Steve - The ability to vary the focus point and DOF isn't inherently a feature of an array camera, and will still require some more advanced hardware and software. So it's likely that we'll simply have array cameras that do the other things you mentioned for a while first.

And I keep waiting for Moore's law to break, but it's still pretty much in tact for now. Although at the tiny technologies companies are hitting now, the cost may be the thing that breaks it, rather than science. (I.e. we might have to move to different types of cheaper technologies rather than keep pushing the current semiconductor field.)

I'm very fond of Calumet as well. They delivered a set of 10 Velvia RCP50 rollfilms in a day.......send the bill a few days later......now that is gaining client trust.

Greetings, Ed

P.S. Took the GX680 for a spin along the Rhur and Emscher today......3 locations...... lots of schlepping around. And yes it can be done, 1 camera, 1 tripod of the Gitzo kind, 3 lenses 65, 80, 135 and 2 backs, but could someone please remove the elephant from my back please :-).
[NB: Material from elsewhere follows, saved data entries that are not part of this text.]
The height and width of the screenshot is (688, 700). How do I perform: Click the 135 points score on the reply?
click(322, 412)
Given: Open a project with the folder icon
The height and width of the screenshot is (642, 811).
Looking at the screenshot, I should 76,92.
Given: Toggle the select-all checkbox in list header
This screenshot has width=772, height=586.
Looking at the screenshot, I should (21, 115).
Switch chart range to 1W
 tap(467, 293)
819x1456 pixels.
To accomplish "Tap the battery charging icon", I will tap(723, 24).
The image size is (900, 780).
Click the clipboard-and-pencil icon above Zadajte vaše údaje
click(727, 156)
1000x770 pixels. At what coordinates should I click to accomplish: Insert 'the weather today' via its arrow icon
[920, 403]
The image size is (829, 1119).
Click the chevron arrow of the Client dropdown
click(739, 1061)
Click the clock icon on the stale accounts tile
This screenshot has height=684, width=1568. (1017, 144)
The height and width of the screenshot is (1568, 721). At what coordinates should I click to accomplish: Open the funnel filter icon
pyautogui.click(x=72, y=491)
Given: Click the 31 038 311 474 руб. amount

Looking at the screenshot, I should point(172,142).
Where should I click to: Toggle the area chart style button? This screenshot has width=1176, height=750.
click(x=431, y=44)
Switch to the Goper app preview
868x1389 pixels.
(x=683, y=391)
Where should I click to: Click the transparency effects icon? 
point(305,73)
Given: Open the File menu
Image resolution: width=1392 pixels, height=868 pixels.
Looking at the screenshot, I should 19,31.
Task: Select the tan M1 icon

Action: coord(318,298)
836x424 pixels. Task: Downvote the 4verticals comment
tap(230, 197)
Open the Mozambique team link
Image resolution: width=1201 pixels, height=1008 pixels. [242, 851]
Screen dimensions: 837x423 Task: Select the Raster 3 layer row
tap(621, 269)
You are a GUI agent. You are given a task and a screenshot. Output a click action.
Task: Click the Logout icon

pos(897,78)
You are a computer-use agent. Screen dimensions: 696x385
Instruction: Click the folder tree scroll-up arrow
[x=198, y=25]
U-line is certainly good, as is Yazoo for tubes, but if your volume is high enough there are tube companies and box companies that make things to your spec and are quite a bit cheaper, usually half or less of U-line. But I am ordering 1,000 or more tubes at a time and 100 or more boxes. Check your Yellow pages or equivalent.
And George Lawrence's camera was big, Ron Klein up in Alaska made a slightly bigger one for a 100 year anniversary re-shoot of the 1906 shot, but Kodak made almost 100 #16 Cirkut cameras which shoot a neg 16" by whatever length you care to go, 8 to 12 feet is common.

Air dried gloss for optical prints was just da bomb for me. I don't know from digital/inkjet papers, but if there's no paper that can give me that reliably and with proper grayscale, then meh.

Dear WeeDram,

You'll be relieved to know you don't need to utter a "meh." There are plenty of inkjet papers with "air-dried F" surface and an excellent tonal range.

Since you said you didn't know from inkjet papers, I thought you'd be relieved to learn that.

But... since you don't know from... why did you post again? I think I missed your point.